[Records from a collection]
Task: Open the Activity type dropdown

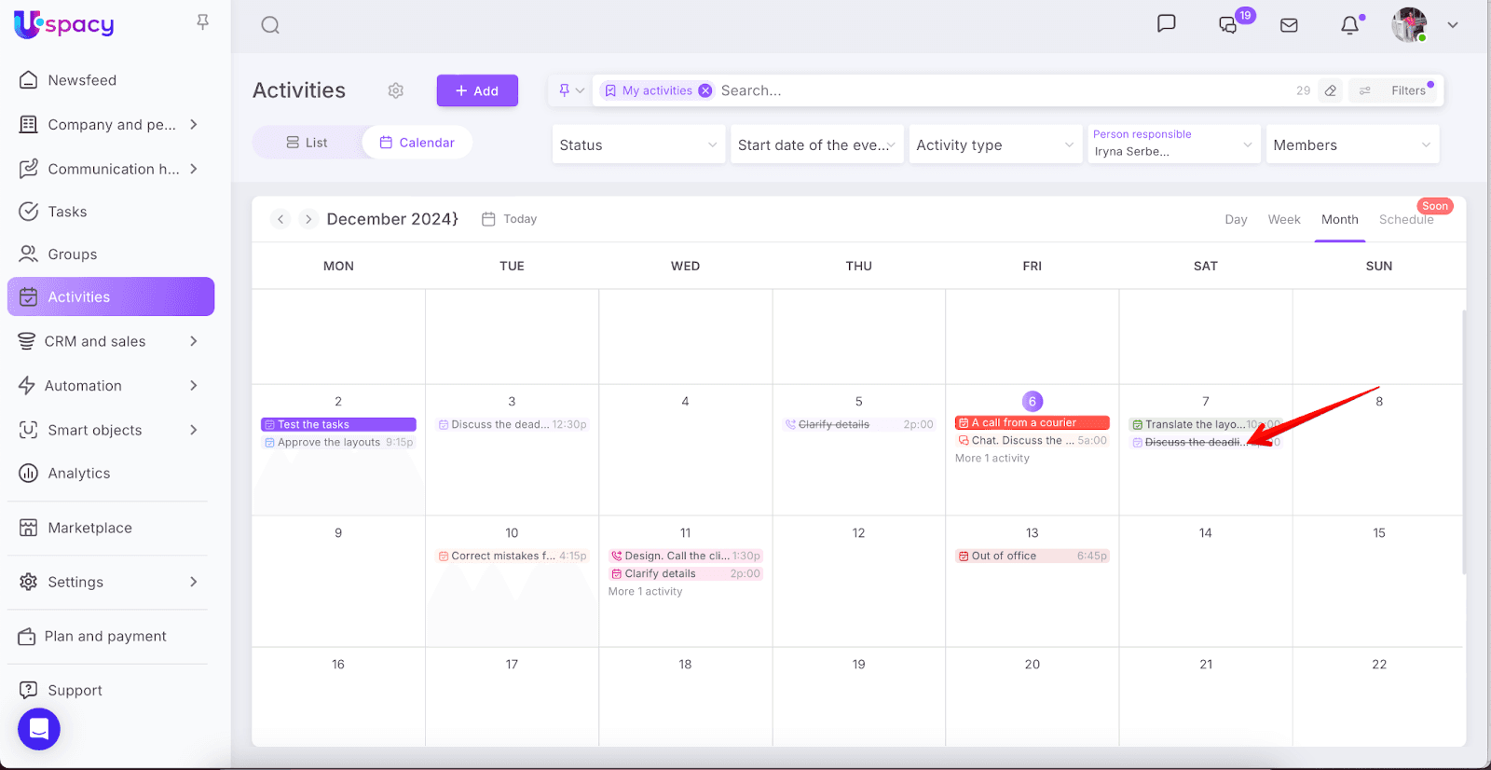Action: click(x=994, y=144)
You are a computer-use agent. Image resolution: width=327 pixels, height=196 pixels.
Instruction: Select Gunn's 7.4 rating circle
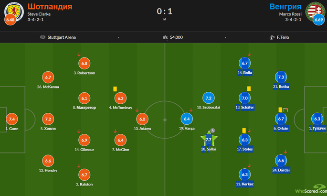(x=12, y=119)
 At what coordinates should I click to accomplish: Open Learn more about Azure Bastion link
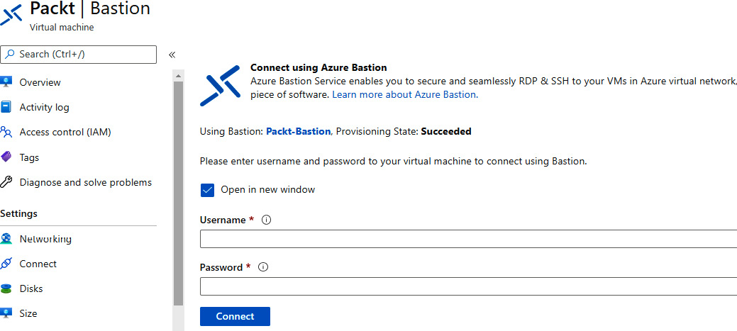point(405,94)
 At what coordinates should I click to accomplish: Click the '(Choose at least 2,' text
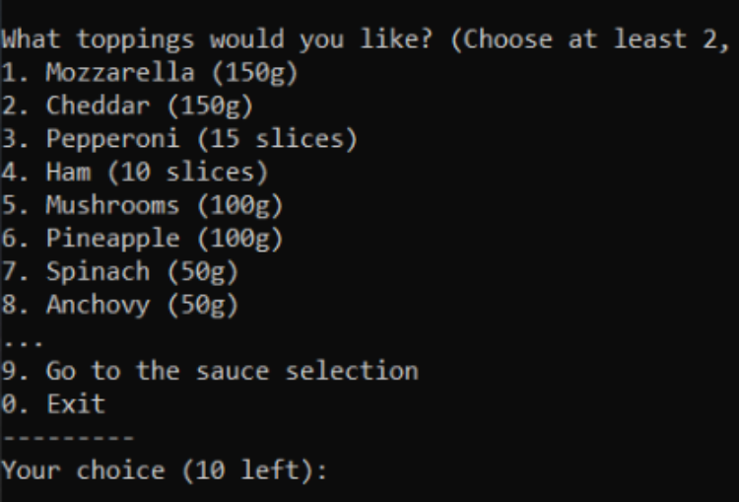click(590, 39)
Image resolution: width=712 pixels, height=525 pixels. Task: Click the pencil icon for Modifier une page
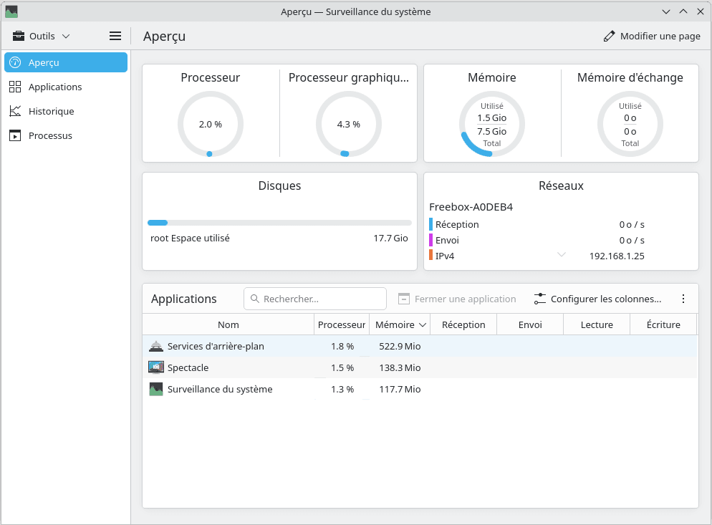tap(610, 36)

● AIM OF THE TASK:
The records need to be restated word for word, minus any images.

● RESPONSE TO THIS EXERCISE:
Task: Open the Activity type dropdown

Action: click(x=994, y=144)
You are a computer-use agent. Image resolution: width=327 pixels, height=196 pixels.
Instruction: Select Gunn's 7.4 rating circle
(x=12, y=119)
 At what coordinates should I click to accomplish: Open Learn more about Azure Bastion link
point(405,94)
 At what coordinates should I click to accomplish: Click the '(Choose at least 2,' text
click(590, 39)
Image resolution: width=712 pixels, height=525 pixels. Task: Click the pencil icon for Modifier une page
tap(610, 36)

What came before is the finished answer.